Como informó LA NACION, Cattelan presentó una instalación al aire libre en Milán que tuvo derivaciones inesperadas. Colgó de un árbol tres figuras de niños pendientes del cuello, como si fueran ahorcados. La impactante foto que acompañó la crónica da prueba del realismo con que estaban confeccionadas las figuras.
El espectáculo no agradó a todo el mundo. De buena fe, suponemos que no agradó a nadie, excepto a personas que en algún momento de su vida probablemente deban afrontar alguna forma de juicio penal si se entregan a sus instintos. Pero menos que a otros le agradó al vecino Franco Di Benedetto, puesto que su sobrinito lloraba de manera desconsolada cada vez que veía la obra de Cattelan. Como él, Di Benedetto produjo su propia intervención urbana: provisto de un serrucho, se trepó al árbol y actuó en consecuencia. Asumió, así, un riesgo artístico superior al corrido por el exitoso Cattelan, que gana millones de euros con sus ocurrencias, ya que nunca le faltan compradores. Di Benedetto -de los dos, el auténtico artista comprometido- resbaló, por desgracia. Se cayó del árbol y se partió la cabeza, por decirlo de modo gráfico; pero los bomberos completaron su tarea entre los vítores de una multitud de hombres y mujeres sensibles.
Hasta aquí, la anécdota no parece sino el corolario de una época desafortunada. Sin llegar a los extremos del artista italiano, muchos otros de sus colegas en todas partes del mundo (incluida la Argentina: ¿recuerdan a los fantoches vestidos como linyeras muertos en el centro porteño?) se han adueñado del espacio común no para embellecerlo, sino para hacerlo todavía un poco más espantable, cosa que siempre resulta posible. Parques y plazas, muros y paseos han sido condecorados con toda clase de adefesios, que prueban que el arte puede ser otra carga pesada de la existencia.

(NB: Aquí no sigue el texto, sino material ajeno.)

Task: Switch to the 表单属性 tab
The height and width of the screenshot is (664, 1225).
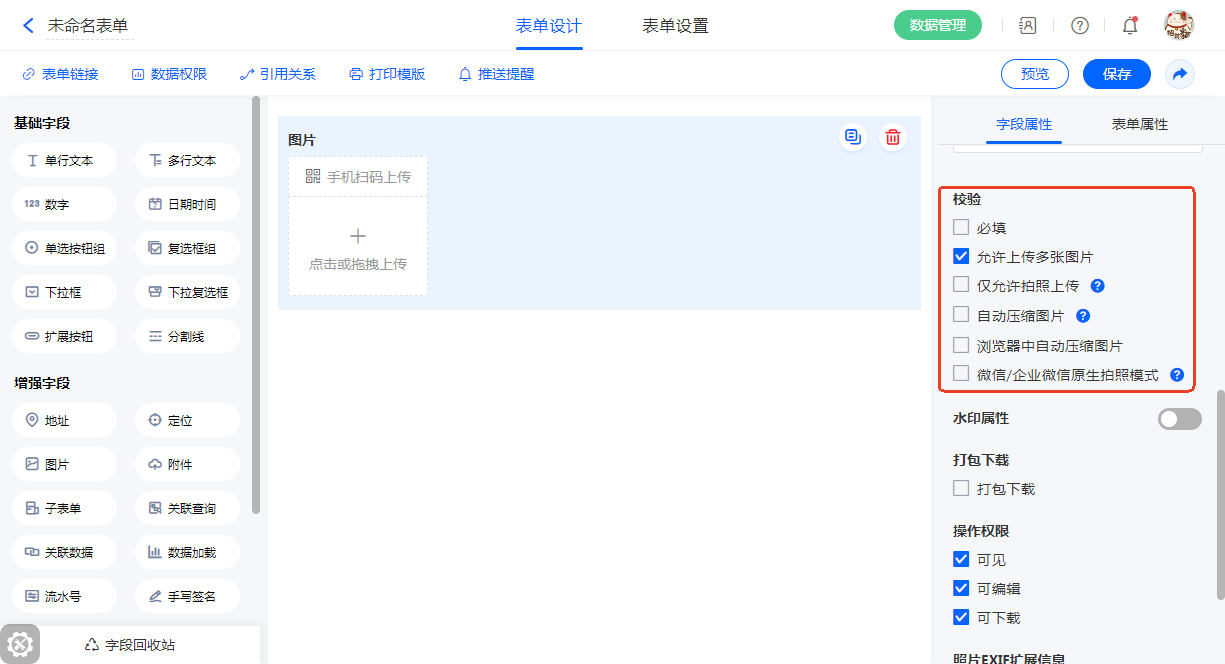Action: click(1139, 124)
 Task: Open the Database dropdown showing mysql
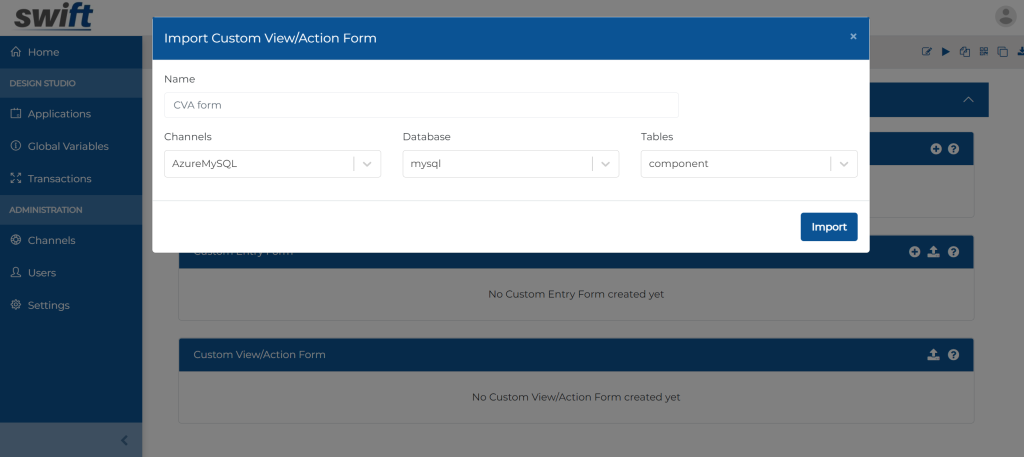tap(511, 164)
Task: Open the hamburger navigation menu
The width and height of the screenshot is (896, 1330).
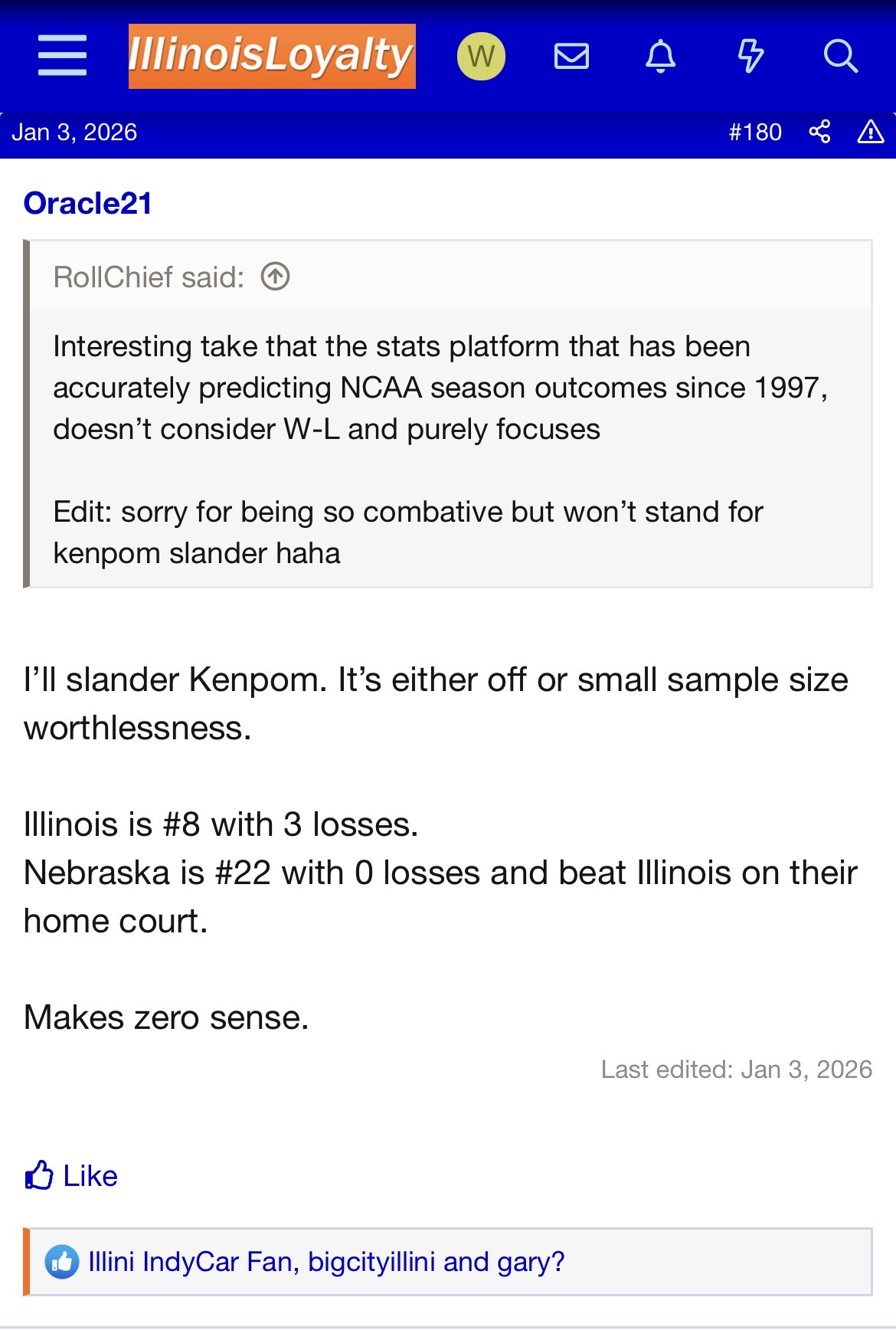Action: coord(62,56)
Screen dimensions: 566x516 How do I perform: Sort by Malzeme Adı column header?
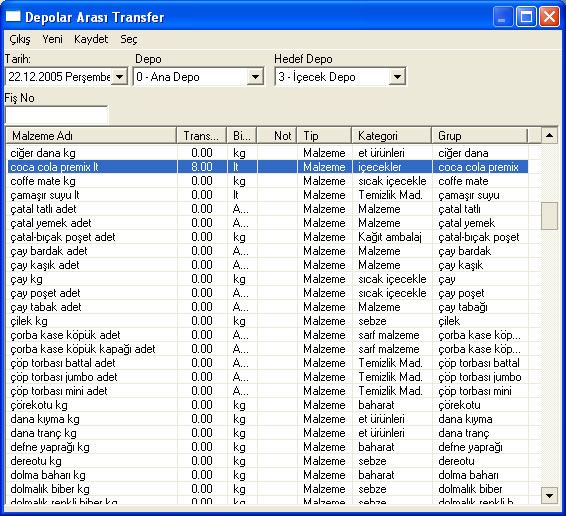[x=91, y=136]
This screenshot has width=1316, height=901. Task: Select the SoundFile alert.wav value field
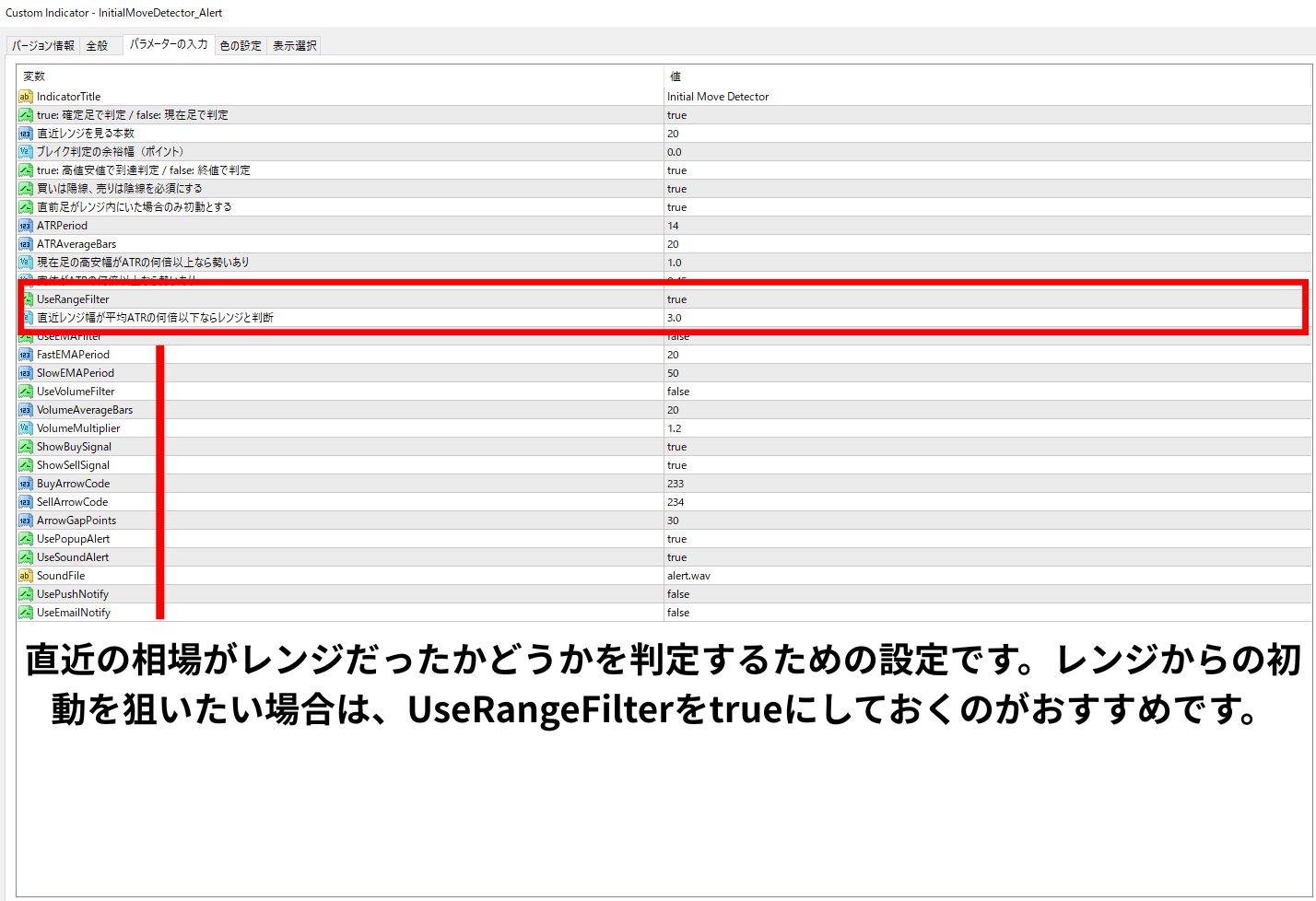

Sin embargo, hay todavía otra cosa a propósito de Maurizio Cattelan: lo azorado que se mostró cuando se enteró de lo ocurrido. Dijo que no entendía por qué se había armado tanto lío y acudió a un lugar común de otros creadores que, como él, pretenden escandalizar al público casi hasta el punto del agravio, pero además quieren que los adoren. Al fin de cuentas -dijo Maurizio Cattelan-, en la calle se ven cosas mucho peores.
Entonces, como la realidad es tan fea y miserable, al artista no le queda más remedio que duplicarla, según el punto de vista comentado. Ya en la calle se podían ver ladrones, mendigos, prostitutas, traficantes de drogas, burgueses de caras angustiadas, indiferentes a todo lo que no fueran ellos mismos. Ahora, además, se ven niños que cuelgan de los árboles.

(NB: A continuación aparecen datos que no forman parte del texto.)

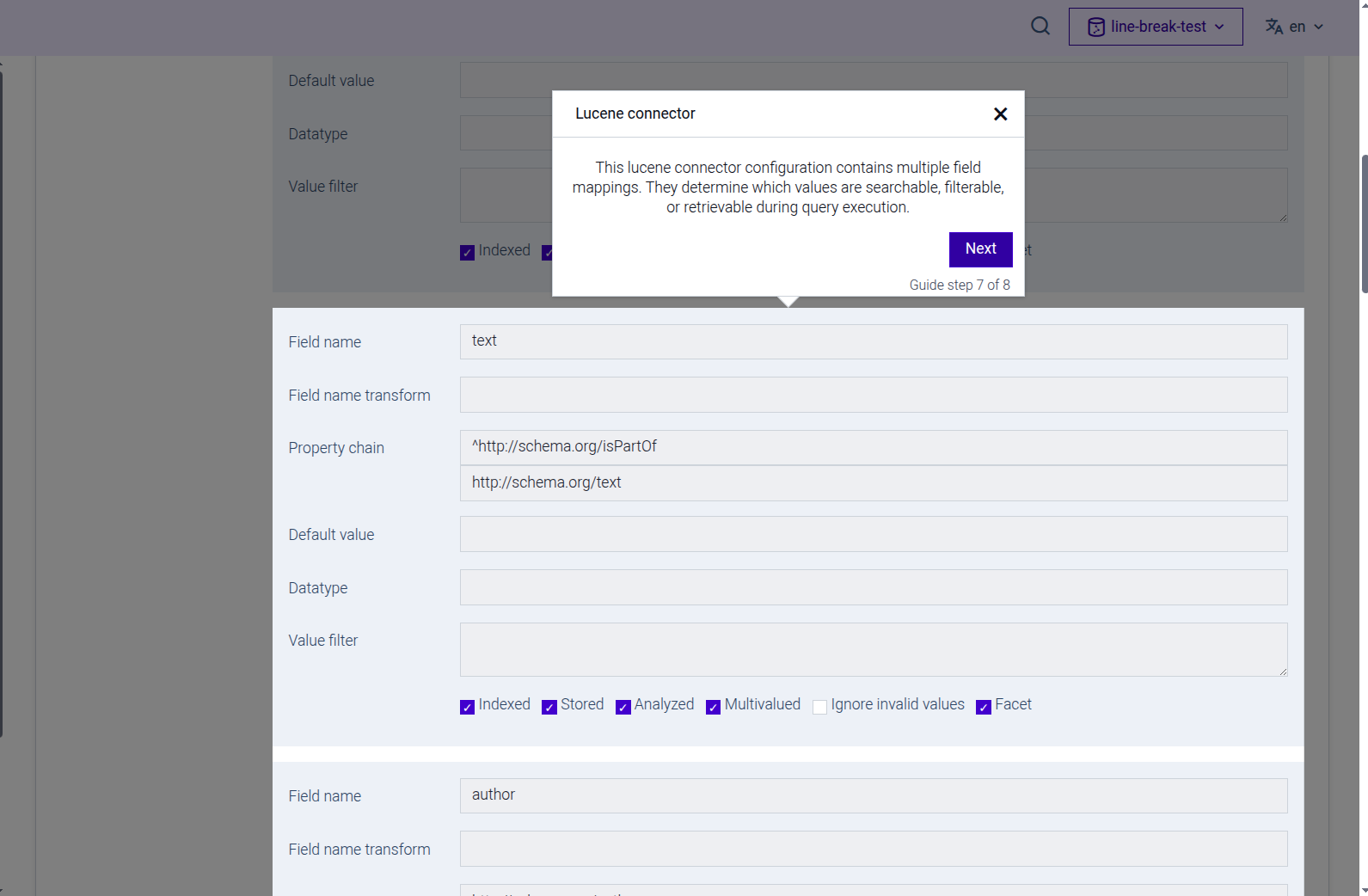Open the line-break-test repository dropdown
The height and width of the screenshot is (896, 1368).
(x=1155, y=27)
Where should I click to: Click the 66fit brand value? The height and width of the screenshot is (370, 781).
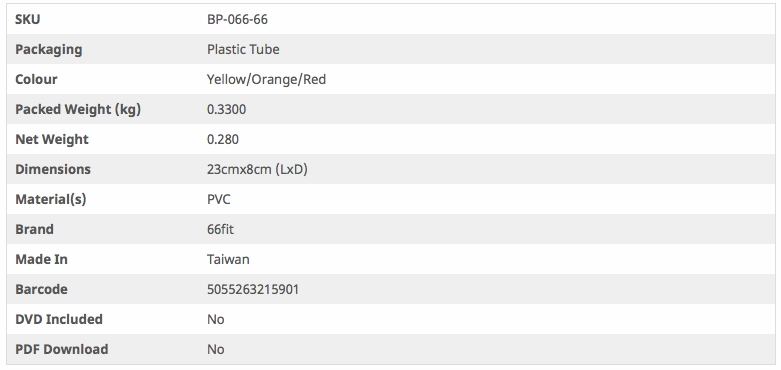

No hay una sola realidad atroz por remediar. Ahora hay dos: la de las injusticias, la amoralidad y los intendentes sin talento y la de los instaladores que hacen estremecerse un poco más a los mayores y llorar a los chicos.

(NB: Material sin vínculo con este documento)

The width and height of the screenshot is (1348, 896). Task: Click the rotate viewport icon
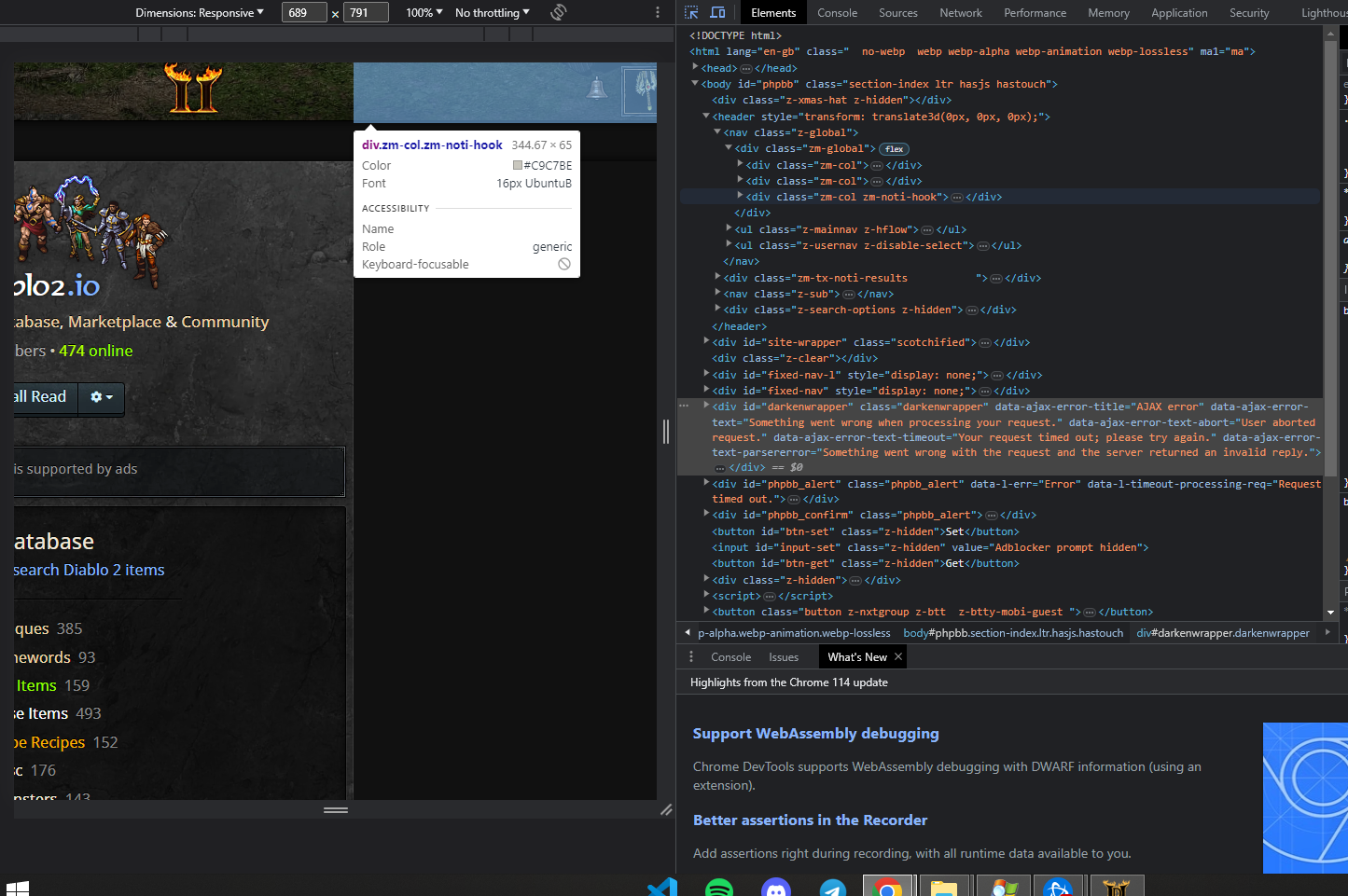tap(559, 12)
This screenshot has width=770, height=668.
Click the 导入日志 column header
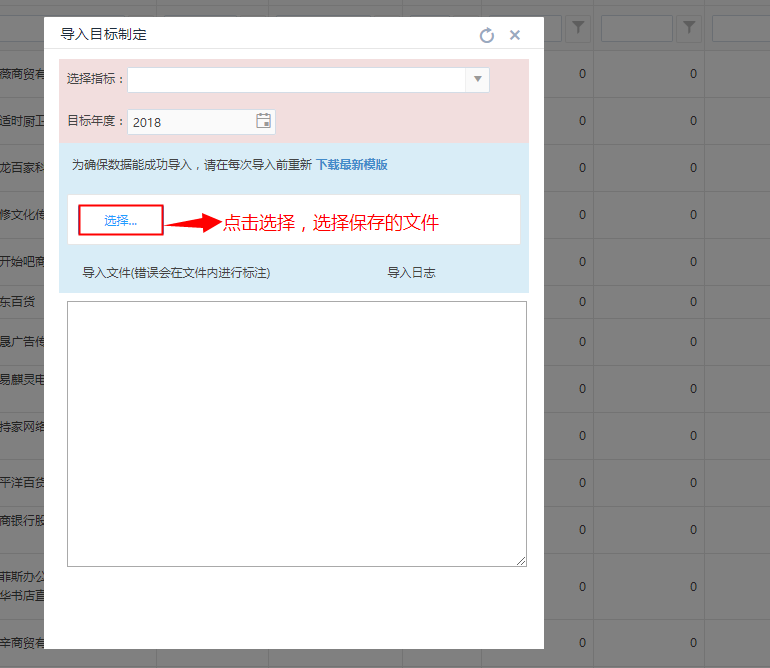click(411, 272)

Todo alivio por la vía de la belleza es un engaño, dice el artista. Pondré ante ustedes un espejo desgarrador y haré de modo que no se pueda evitar mirarlo, añade. Sobre la rama, un segundo antes de la caída, Di Benedetto le responde: ¿con qué derecho quiere usted imponerme sus angustias, sus delirios? ¿Con qué derecho nos niega usted, incluso, a mi sobrino y a mí, la alegría de mirar el árbol? Mientras se repone en el hospital, es bueno suponer que el hombre siente que ha adquirido la estatura de un filósofo, poco menos que un héroe del siglo XXI.